Like Campwoods Grounds, homeowners lease their land; however, here they also own co-op shares. They pay an annual maintenance fee of about $2,800, along with school taxes to the town of North Salem and property taxes to either North Salem or the town of Southeast.

The co-op board does look favorably on those who know someone in the community, said Ms. Rubini. “While they are not a diverse community, we are an open-minded co-op,” she said. Of two people she said who were turned down, “one was for financial reasons and the other for multiple DWIs.”

A mix of cultures is what Diane Tolley, 62, a broker for Coldwell Banker Realty in Mendham, N. J. found 30 years ago when she bought a two-bedroom, one-bath cottage for $78,000 at Woodland Lake, a 28-acre co-op that had once been a summer bungalow colony in Mendham, about 32 miles from New York City.

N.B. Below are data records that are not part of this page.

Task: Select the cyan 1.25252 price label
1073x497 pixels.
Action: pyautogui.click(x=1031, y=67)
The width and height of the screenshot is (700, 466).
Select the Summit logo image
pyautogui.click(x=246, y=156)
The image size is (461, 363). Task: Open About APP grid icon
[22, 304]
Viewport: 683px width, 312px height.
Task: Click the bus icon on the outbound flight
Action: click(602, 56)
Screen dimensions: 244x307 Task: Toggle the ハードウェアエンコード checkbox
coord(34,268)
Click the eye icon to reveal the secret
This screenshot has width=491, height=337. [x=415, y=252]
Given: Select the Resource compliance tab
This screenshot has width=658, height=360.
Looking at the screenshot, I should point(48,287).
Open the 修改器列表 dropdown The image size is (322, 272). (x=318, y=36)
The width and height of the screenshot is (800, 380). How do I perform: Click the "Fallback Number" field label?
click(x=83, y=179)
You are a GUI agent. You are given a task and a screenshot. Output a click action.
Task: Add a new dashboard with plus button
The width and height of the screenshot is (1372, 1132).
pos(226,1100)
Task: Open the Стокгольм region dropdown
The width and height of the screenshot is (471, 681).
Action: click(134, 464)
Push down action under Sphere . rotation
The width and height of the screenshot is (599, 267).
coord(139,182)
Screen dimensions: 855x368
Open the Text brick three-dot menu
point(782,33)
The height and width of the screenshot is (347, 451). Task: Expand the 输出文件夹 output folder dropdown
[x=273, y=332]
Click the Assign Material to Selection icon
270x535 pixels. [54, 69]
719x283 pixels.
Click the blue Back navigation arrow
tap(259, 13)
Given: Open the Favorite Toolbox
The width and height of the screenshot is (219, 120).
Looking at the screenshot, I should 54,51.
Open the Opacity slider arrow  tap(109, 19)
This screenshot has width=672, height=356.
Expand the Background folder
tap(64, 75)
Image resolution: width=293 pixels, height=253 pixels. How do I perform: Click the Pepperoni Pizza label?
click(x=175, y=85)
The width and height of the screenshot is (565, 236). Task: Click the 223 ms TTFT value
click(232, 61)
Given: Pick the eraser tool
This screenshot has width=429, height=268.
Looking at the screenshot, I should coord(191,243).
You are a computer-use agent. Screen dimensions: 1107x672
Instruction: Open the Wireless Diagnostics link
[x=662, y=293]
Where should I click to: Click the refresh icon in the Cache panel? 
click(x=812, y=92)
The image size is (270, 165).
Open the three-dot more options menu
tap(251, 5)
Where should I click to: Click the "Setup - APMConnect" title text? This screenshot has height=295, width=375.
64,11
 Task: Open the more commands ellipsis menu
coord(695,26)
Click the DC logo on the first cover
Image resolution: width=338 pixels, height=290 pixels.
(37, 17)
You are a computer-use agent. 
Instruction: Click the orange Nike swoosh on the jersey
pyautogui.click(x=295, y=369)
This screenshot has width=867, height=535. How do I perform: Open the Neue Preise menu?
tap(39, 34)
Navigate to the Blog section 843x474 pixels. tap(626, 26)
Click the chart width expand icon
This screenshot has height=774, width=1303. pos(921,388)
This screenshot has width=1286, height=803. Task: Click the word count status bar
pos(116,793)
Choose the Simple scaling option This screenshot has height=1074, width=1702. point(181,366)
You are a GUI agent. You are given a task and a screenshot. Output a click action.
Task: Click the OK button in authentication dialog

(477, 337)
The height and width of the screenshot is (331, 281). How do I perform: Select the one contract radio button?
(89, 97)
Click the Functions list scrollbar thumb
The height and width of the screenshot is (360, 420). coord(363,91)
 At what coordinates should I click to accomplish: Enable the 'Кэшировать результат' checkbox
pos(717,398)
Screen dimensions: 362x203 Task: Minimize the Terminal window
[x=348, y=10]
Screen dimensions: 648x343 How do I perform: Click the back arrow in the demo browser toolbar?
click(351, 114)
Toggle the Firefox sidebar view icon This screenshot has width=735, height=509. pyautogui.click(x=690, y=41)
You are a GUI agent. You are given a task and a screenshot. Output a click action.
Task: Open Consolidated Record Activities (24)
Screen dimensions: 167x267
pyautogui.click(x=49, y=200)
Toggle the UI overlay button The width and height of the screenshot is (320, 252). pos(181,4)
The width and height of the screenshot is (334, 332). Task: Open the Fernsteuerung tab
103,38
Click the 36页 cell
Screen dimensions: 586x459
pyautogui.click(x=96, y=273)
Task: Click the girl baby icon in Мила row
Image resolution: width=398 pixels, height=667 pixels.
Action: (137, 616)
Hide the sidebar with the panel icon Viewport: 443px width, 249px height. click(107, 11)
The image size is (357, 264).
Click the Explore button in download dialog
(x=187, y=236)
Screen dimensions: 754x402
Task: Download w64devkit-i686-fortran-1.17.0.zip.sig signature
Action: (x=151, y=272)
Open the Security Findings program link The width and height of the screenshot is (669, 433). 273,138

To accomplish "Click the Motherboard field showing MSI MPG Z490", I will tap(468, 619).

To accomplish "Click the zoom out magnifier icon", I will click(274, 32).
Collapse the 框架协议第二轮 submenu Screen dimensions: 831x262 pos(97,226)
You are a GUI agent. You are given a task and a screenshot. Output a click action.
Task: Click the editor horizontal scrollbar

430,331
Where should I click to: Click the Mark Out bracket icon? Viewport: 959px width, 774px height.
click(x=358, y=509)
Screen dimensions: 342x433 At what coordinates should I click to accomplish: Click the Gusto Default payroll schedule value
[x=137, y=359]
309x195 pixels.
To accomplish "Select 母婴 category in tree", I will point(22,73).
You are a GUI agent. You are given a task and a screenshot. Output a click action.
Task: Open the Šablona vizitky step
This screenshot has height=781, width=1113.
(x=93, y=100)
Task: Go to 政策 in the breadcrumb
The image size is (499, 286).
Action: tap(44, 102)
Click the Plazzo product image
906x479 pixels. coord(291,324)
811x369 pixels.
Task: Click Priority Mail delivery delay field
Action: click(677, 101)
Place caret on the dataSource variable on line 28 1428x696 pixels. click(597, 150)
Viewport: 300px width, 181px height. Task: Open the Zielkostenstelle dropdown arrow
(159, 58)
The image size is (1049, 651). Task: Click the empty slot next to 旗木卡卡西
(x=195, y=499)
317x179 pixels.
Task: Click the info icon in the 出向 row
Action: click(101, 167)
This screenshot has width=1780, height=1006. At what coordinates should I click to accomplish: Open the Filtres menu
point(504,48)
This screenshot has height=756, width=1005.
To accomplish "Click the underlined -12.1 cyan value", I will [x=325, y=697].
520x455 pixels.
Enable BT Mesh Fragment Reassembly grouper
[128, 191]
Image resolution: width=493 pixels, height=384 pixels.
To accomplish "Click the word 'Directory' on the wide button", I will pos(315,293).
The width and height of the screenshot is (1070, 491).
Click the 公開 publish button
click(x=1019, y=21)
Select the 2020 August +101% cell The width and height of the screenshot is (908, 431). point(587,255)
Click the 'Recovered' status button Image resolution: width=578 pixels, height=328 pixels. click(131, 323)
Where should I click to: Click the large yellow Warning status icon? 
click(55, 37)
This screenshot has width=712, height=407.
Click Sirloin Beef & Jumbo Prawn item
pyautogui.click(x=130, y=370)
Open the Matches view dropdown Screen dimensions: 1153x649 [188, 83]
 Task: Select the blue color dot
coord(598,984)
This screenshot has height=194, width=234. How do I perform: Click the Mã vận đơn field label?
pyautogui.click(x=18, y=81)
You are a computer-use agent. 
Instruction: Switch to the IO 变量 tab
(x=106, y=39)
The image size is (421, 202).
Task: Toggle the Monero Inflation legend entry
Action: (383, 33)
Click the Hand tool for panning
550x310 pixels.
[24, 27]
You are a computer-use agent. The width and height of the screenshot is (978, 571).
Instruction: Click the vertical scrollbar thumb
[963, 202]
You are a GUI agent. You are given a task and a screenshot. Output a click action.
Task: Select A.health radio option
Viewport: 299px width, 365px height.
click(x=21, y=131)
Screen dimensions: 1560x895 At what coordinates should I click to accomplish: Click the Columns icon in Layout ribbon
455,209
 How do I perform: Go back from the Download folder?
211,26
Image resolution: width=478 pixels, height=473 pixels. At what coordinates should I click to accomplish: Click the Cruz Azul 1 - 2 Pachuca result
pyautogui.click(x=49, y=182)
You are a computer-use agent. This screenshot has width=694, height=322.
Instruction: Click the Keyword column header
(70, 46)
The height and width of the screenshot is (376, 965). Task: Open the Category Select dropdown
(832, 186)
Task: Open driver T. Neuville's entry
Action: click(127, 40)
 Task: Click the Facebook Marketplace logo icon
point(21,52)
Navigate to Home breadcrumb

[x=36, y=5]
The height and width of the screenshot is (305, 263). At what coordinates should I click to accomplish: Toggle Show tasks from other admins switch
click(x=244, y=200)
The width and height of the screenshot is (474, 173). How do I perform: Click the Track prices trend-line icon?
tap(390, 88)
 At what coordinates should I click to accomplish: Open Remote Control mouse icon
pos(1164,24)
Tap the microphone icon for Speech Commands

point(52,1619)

Reasonable house prices are what originally drew Ms. Tolley, then a single mother with three children, to the co-op, which at the time had a mix of Jewish and Irish families. “It’s Mendham’s best-kept secret,” she said. She has since moved out of Woodland Lake, but she has been the broker for subsequent owners of her former home over the years.

None of the 36 houses there are now for sale, but a two-bedroom, one-bath house with taxes of $4,596 and a monthly maintenance fee of $335 recently sold for $257,000.

Over the last six months, the average sale price of a Mendham home outside the co-op was $922,581 with taxes of about $19,000, said Bryan Seavey, a broker with Turpin Realtors in Mendham. Recent Zillow listings included a $439,000, two-bedroom, two-bath home with taxes of about $8,780, and a $7,495,000, nine-bedroom house with a tax bill of $127,685.

Mr. Seavey, who is also a builder, recently renovated and rented out five two-bedroom, one-bath cottages in Mendham that he believes were once part of a bungalow colony in the 1930s. The houses from the former colony are now just part of the larger Mendham community, but they tend to be less expensive than other homes in the area because of their smaller size.